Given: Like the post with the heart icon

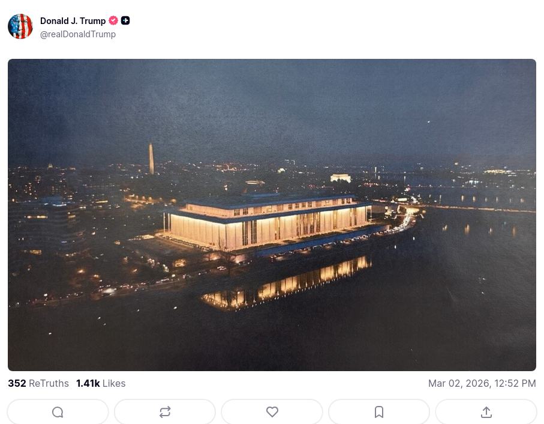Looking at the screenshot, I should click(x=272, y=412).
...
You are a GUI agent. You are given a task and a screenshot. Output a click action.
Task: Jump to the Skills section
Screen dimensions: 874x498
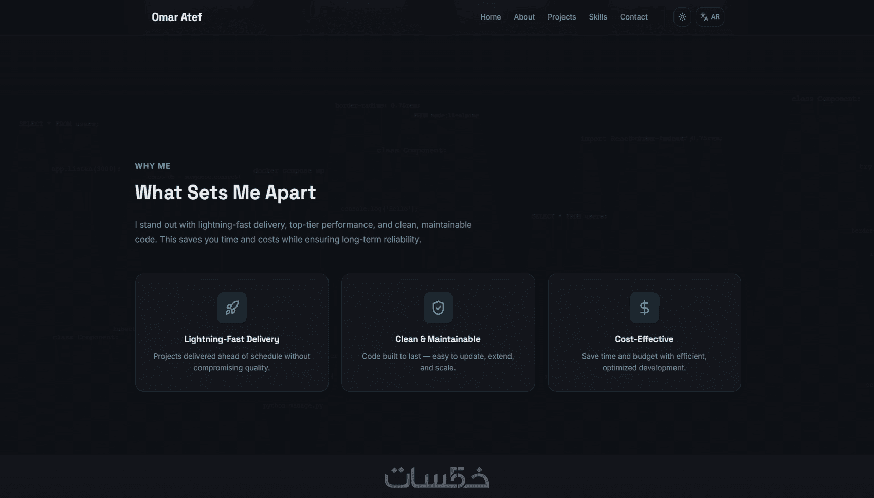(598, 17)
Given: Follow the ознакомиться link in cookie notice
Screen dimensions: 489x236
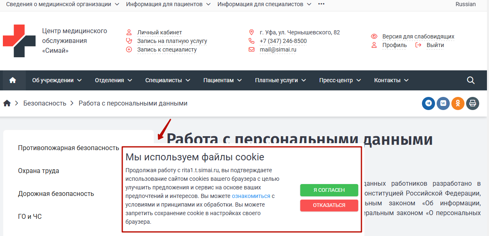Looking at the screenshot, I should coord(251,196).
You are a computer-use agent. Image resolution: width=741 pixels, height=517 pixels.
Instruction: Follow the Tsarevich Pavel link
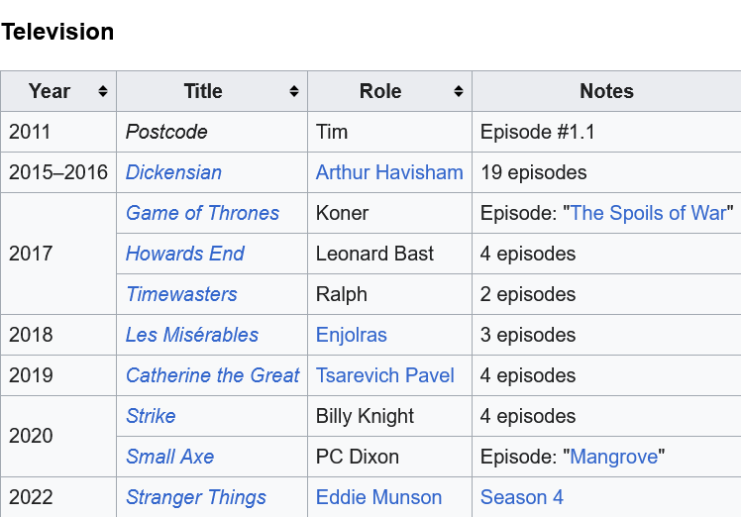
==
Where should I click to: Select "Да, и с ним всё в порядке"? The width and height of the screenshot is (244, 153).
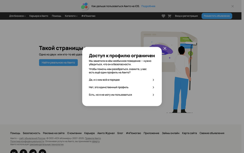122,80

* Problem requirements
Return each line of the data that contains the string "agent".

* Response to this exercise
You are a GUI agent. You are given a task and a screenshot. Output a click action.
You are a computer-use agent. Image resolution: width=741 pixels, height=517 pixels.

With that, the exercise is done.